* _Directions_
Search the material below for the string "will" and copy each line where it appears.

____ Exercise material

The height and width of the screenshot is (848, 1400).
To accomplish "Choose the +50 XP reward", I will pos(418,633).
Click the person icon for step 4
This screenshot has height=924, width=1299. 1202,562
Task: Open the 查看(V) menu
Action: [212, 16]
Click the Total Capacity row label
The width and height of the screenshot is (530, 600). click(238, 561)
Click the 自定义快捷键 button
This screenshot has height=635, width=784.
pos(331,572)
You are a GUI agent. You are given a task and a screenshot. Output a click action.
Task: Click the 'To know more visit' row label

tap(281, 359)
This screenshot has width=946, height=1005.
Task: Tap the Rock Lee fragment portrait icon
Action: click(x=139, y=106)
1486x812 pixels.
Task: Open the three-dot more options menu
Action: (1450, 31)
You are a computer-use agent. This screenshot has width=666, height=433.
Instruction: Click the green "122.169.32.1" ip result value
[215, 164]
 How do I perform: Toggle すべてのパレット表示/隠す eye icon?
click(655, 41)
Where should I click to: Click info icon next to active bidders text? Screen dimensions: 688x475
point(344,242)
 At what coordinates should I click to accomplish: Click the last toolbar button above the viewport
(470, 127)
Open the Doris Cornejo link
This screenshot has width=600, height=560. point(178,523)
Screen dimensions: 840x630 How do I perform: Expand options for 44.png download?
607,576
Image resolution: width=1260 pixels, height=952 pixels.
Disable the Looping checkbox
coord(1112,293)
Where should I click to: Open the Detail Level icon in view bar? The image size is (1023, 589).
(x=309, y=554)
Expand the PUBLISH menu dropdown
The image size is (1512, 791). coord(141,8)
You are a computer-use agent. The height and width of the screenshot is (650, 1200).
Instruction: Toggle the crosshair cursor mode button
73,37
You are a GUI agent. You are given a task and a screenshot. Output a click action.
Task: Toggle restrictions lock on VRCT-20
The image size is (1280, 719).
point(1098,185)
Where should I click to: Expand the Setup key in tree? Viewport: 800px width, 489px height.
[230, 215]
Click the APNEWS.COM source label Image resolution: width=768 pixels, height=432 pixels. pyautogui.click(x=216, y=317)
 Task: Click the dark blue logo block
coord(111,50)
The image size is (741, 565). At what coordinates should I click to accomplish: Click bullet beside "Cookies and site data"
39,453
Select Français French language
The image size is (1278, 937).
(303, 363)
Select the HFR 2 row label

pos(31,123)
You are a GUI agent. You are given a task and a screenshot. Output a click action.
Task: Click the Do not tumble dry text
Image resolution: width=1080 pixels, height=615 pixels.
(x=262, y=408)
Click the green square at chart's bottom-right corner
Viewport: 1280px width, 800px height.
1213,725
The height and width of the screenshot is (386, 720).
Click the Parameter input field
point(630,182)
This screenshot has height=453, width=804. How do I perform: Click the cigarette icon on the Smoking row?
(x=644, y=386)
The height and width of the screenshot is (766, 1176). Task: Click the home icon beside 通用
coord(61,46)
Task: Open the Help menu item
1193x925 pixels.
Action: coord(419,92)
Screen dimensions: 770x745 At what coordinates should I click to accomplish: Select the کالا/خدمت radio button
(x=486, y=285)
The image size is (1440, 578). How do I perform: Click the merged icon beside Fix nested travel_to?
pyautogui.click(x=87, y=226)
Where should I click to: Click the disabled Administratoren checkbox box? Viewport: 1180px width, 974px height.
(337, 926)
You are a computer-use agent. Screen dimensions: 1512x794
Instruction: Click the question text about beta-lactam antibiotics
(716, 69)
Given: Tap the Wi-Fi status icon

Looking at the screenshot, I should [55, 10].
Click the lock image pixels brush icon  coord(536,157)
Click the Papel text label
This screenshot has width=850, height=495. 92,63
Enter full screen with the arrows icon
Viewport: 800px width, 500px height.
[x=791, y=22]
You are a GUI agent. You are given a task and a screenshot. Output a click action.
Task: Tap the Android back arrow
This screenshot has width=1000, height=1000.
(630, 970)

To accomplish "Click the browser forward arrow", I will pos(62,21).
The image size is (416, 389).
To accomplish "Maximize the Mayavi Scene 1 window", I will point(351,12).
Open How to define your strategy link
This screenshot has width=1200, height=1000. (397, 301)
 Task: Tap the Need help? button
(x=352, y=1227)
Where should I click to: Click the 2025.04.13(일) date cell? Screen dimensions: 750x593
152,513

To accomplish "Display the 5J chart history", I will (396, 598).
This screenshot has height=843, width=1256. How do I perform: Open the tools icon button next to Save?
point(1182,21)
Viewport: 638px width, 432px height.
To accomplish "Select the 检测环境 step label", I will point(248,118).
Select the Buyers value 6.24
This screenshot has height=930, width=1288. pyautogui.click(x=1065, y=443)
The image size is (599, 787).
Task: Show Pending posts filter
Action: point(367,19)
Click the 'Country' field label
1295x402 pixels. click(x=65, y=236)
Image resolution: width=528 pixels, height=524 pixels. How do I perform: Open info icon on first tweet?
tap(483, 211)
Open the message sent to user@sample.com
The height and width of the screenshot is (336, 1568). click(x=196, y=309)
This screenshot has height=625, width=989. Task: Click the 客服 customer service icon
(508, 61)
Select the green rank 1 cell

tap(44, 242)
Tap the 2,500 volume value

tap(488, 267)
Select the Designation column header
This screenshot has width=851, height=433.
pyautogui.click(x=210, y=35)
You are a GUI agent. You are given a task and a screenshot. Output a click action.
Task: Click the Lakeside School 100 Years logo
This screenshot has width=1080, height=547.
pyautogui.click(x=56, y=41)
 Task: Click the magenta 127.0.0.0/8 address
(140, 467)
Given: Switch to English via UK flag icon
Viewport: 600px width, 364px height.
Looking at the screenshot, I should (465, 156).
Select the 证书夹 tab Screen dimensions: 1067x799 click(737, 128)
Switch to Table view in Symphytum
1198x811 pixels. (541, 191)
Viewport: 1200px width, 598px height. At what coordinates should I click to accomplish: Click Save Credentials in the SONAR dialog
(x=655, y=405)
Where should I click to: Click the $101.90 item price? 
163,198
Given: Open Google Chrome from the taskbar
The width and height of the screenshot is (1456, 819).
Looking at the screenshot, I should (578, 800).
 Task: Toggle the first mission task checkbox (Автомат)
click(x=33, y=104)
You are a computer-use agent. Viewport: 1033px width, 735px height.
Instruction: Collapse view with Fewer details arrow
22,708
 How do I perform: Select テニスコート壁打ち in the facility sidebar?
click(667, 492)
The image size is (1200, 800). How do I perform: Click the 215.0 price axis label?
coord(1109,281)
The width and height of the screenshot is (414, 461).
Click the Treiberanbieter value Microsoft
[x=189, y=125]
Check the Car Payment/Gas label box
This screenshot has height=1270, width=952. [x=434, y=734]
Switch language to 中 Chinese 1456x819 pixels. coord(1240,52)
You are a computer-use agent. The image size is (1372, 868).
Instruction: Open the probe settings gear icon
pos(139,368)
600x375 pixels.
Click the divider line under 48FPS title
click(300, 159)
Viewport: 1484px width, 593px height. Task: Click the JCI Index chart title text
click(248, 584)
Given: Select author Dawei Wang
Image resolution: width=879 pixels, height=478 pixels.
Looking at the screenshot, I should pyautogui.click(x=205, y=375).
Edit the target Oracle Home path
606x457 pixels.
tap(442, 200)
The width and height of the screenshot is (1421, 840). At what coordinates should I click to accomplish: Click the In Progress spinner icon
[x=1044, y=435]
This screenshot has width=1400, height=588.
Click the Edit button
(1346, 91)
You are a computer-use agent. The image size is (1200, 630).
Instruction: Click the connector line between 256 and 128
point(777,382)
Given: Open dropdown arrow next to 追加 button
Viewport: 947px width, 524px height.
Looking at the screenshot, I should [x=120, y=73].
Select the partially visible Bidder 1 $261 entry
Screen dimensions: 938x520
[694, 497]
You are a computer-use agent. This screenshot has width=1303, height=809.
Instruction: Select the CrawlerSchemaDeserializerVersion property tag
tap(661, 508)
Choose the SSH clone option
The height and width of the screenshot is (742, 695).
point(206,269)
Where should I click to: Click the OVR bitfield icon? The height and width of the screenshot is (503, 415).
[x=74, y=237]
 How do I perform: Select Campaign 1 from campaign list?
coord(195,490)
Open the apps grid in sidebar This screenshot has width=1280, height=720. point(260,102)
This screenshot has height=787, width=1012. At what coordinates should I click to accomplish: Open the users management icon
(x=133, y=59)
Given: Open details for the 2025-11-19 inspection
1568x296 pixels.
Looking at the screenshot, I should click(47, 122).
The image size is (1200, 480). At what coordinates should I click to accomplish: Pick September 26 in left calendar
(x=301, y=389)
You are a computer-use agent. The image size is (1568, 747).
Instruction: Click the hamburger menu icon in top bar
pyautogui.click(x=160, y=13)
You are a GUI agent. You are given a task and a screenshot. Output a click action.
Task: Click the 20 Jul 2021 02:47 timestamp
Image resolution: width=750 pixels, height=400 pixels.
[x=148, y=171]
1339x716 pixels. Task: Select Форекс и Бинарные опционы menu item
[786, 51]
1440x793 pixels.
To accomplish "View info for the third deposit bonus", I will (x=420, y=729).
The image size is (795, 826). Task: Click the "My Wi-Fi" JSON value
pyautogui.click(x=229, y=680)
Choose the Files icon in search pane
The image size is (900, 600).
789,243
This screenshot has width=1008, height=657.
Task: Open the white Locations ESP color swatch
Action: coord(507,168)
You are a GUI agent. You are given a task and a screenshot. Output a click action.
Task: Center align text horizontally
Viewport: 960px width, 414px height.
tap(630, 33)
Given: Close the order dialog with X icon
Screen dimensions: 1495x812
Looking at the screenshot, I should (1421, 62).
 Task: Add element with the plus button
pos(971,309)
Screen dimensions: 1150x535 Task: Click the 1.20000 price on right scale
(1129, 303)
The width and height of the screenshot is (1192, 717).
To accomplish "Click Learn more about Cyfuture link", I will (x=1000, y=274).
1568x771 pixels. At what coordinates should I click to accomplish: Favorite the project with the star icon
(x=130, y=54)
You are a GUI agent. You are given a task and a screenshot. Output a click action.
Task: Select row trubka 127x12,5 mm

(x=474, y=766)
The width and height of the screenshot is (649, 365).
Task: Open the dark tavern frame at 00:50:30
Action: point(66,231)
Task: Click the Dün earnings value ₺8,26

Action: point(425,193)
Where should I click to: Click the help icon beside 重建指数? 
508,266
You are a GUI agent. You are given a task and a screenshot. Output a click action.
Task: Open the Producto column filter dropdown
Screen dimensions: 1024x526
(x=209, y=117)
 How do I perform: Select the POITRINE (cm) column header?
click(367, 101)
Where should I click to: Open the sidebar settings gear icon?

________

* _Your solution_
To accomplish "Choose the +50 XP reward", I will pos(418,633).
To accomplish "Click the browser forward arrow", I will pos(62,21).
To accomplish "Maximize the Mayavi Scene 1 window", I will point(351,12).
To accomplish "Display the 5J chart history", I will (396, 598).
To accomplish "Select the 检测环境 step label", I will point(248,118).
To accomplish "View info for the third deposit bonus", I will (x=420, y=729).
To accomplish "Click Learn more about Cyfuture link", I will (x=1000, y=274).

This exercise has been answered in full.